Scientific classification
- Kingdom: Animalia
- Phylum: Chordata
- Class: Amphibia
- Order: Anura
- Family: Pipidae
- Genus: Xenopus
- Species: X. victorianus
- Binomial name: Xenopus victorianus Ahl, 1924
- Synonyms: Xenopus laevis victorianus – Loveridge, 1933; Xenopus laevis bunyoniensis Loveridge, 1932;

= Xenopus victorianus =

- Genus: Xenopus
- Species: victorianus
- Authority: Ahl, 1924
- Conservation status: LC
- Synonyms: Xenopus laevis victorianus – Loveridge, 1933, Xenopus laevis bunyoniensis Loveridge, 1932

Species of amphibian

Xenopus victorianus, the Lake Victoria clawed frog or Mwanza frog, is a species of frogs in the family Pipidae. It is found in aquatic habitats in eastern Democratic Republic of Congo and South Sudan, Uganda, Kenya, Rwanda, Burundi, and Tanzania. However, because of confusion with Xenopus laevis, the exact distribution is quite unclear.
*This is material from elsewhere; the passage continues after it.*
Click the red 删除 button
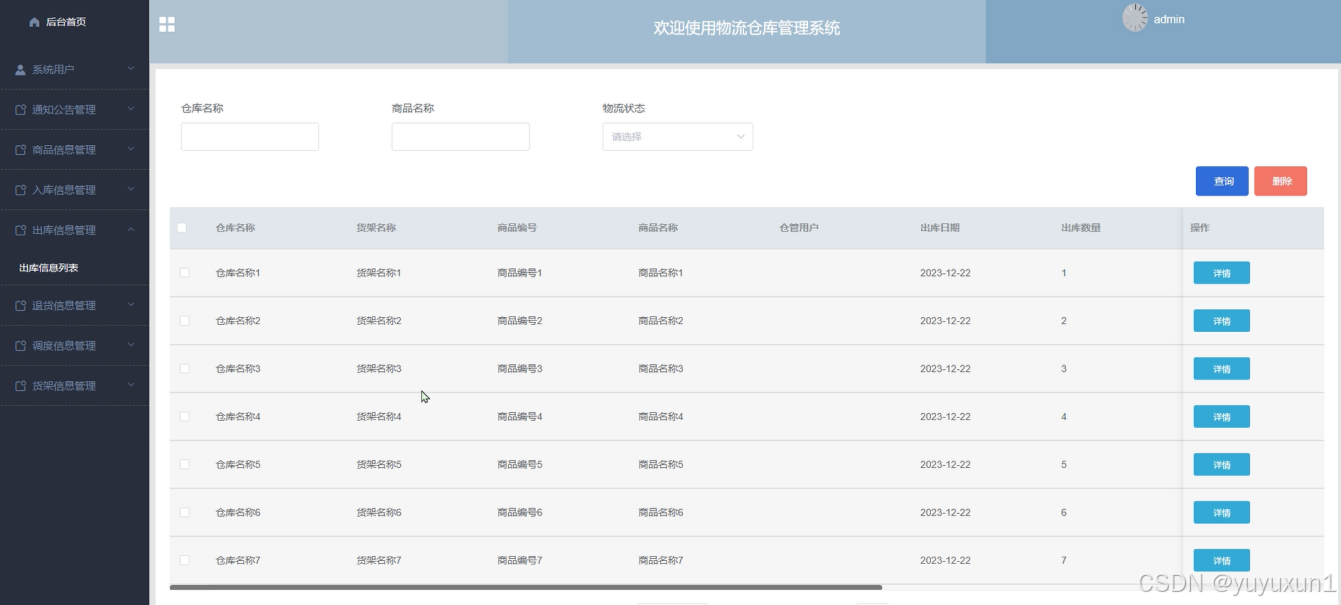 click(x=1281, y=181)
Xenopus victorianus occurs in all sorts of aquatic habitats, except that it tends to avoid large rivers and waterbodies with predatory fish. It is most abundant in eutrophic water. It breeds in water, but apparently only in standing water. It is an opportunistic species that has high potential to colonize newly created bodies of water. It is a very abundant and adaptable species that is not facing major threats.